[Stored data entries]
§ §
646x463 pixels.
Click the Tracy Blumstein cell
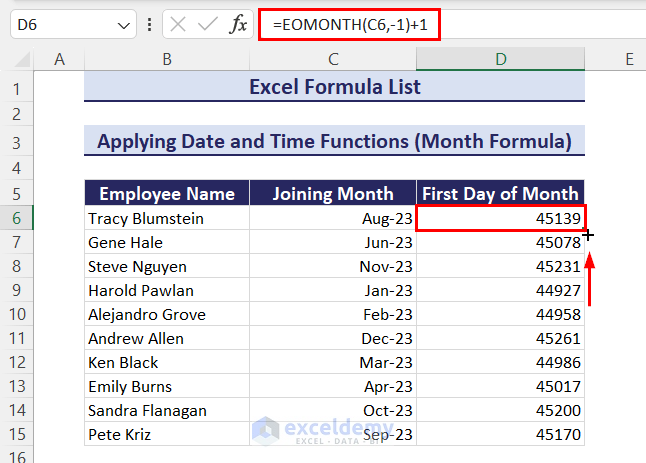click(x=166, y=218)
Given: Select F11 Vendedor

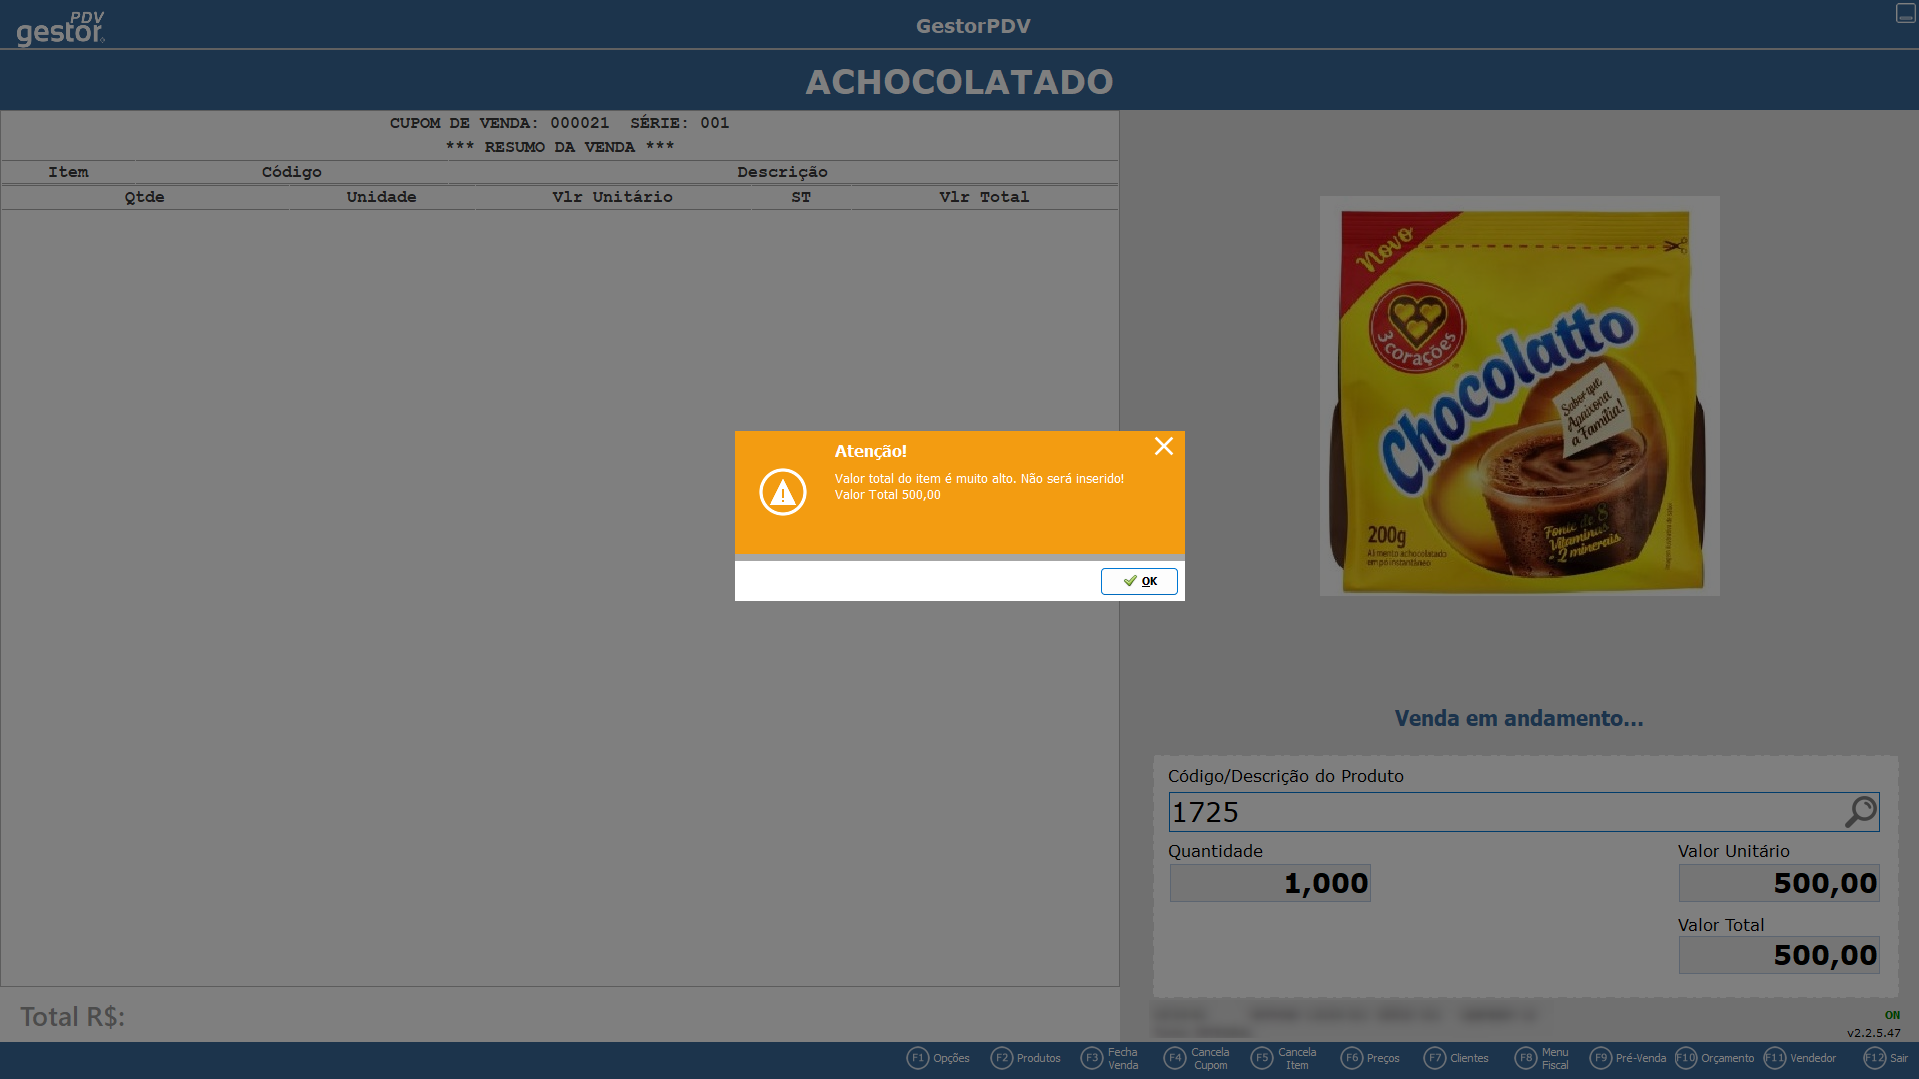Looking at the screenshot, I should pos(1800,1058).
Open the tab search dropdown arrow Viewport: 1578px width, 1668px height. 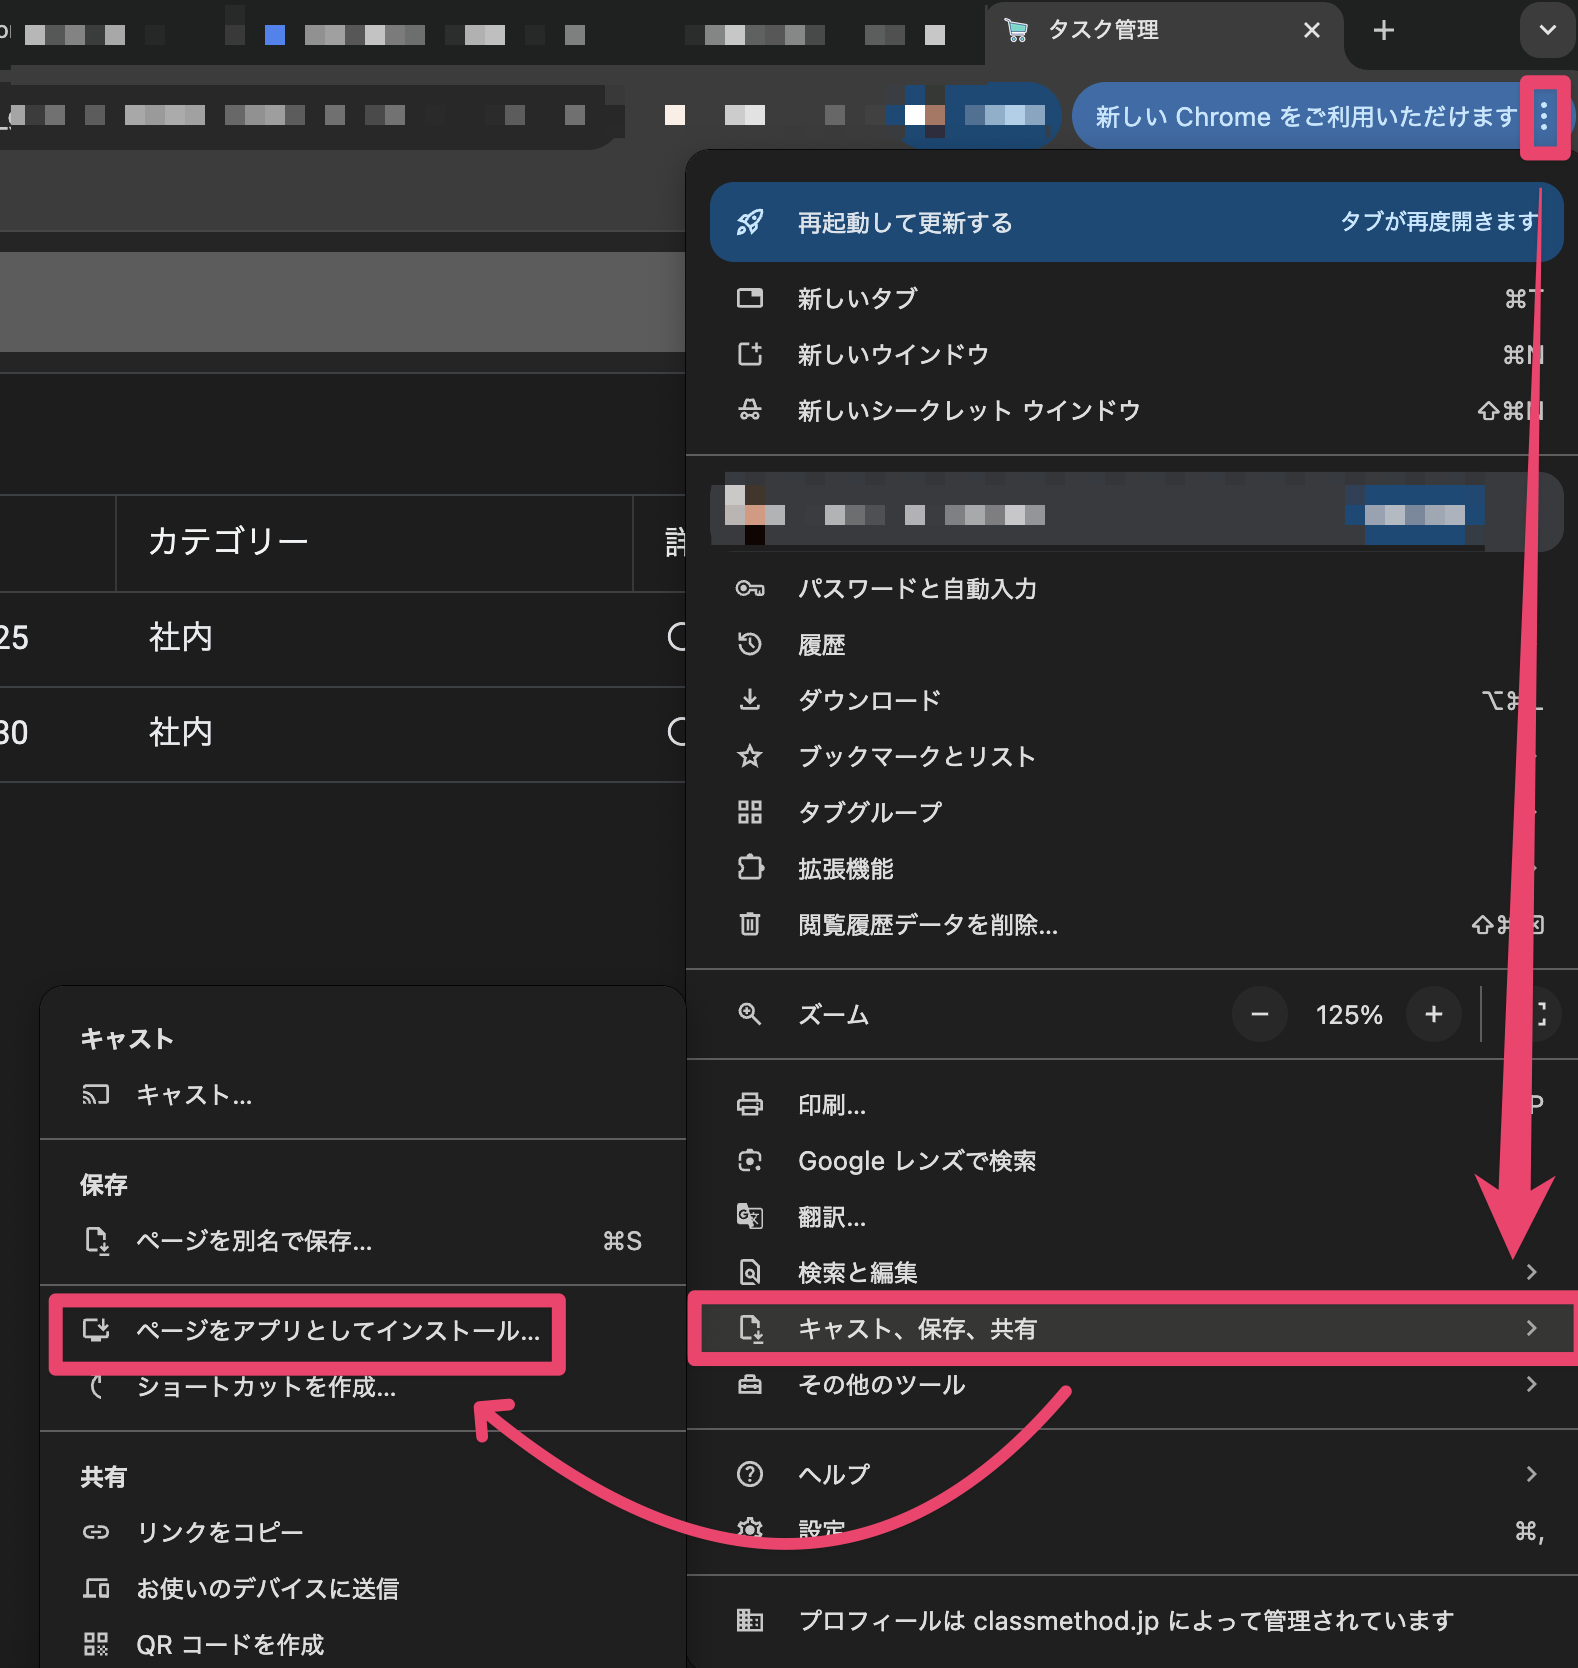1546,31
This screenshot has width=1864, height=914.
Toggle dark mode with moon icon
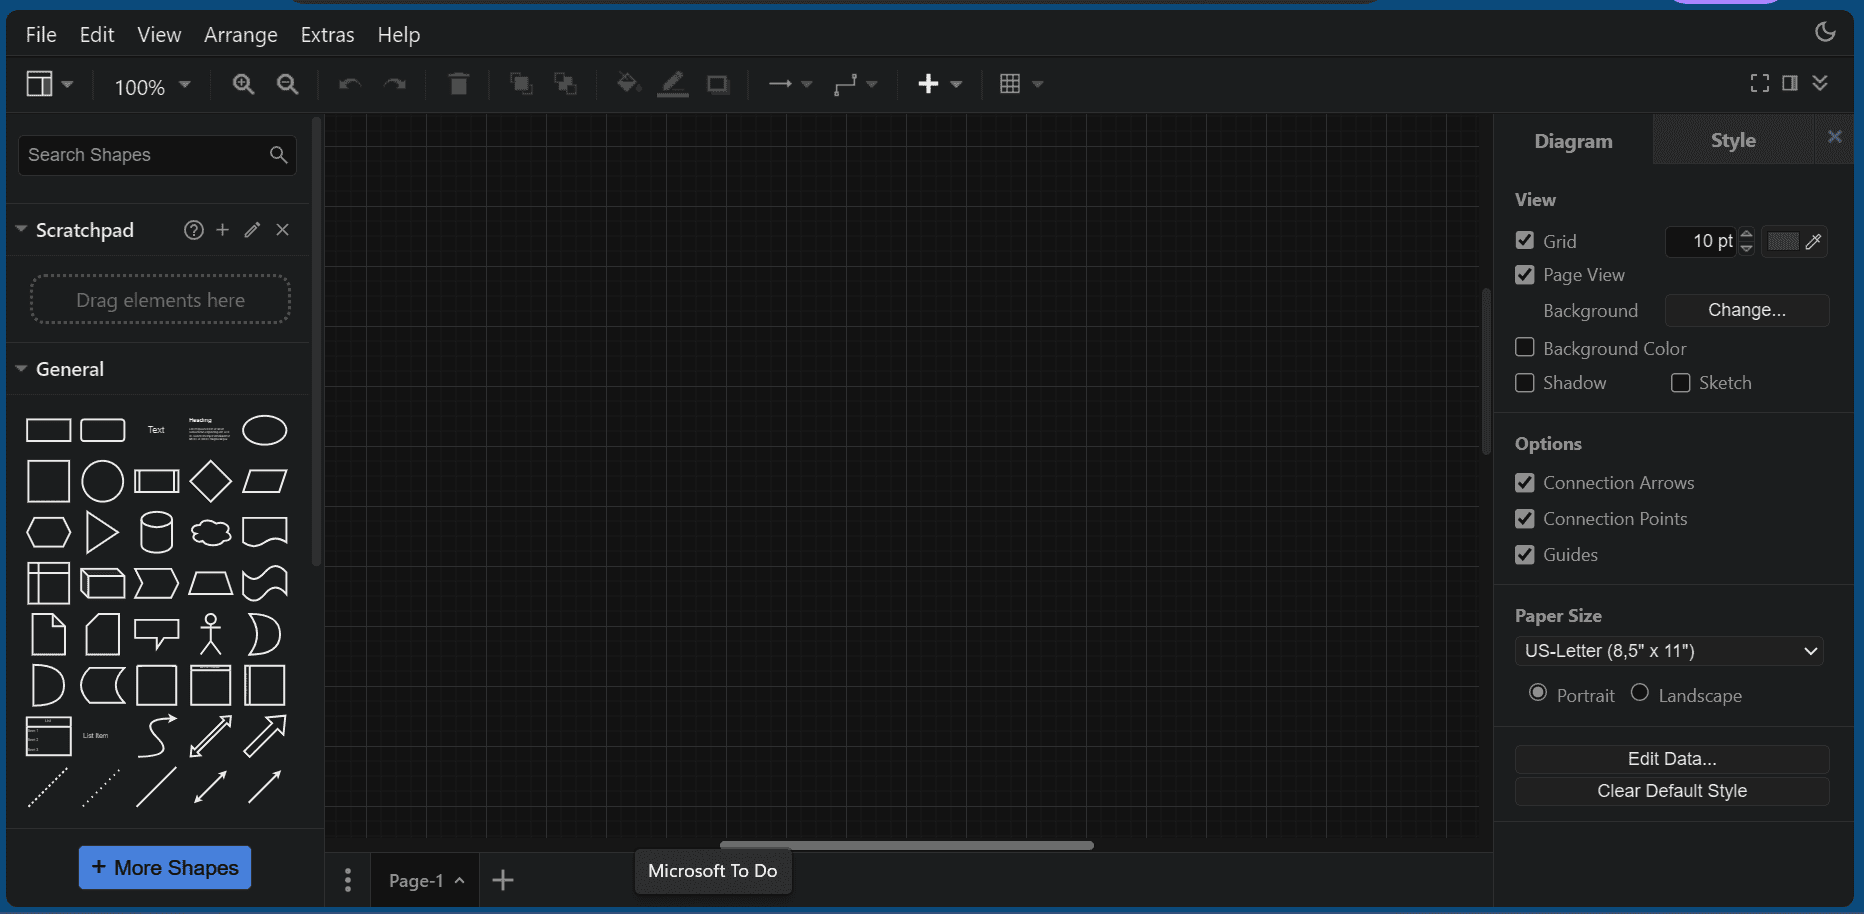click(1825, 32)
§ §
Please write out exactly the lines from the one containing "This screenshot has width=1864, height=914." through the last line of the records above, and leave out any pictures.

This screenshot has width=1864, height=914.
Toggle dark mode with moon icon
click(1825, 32)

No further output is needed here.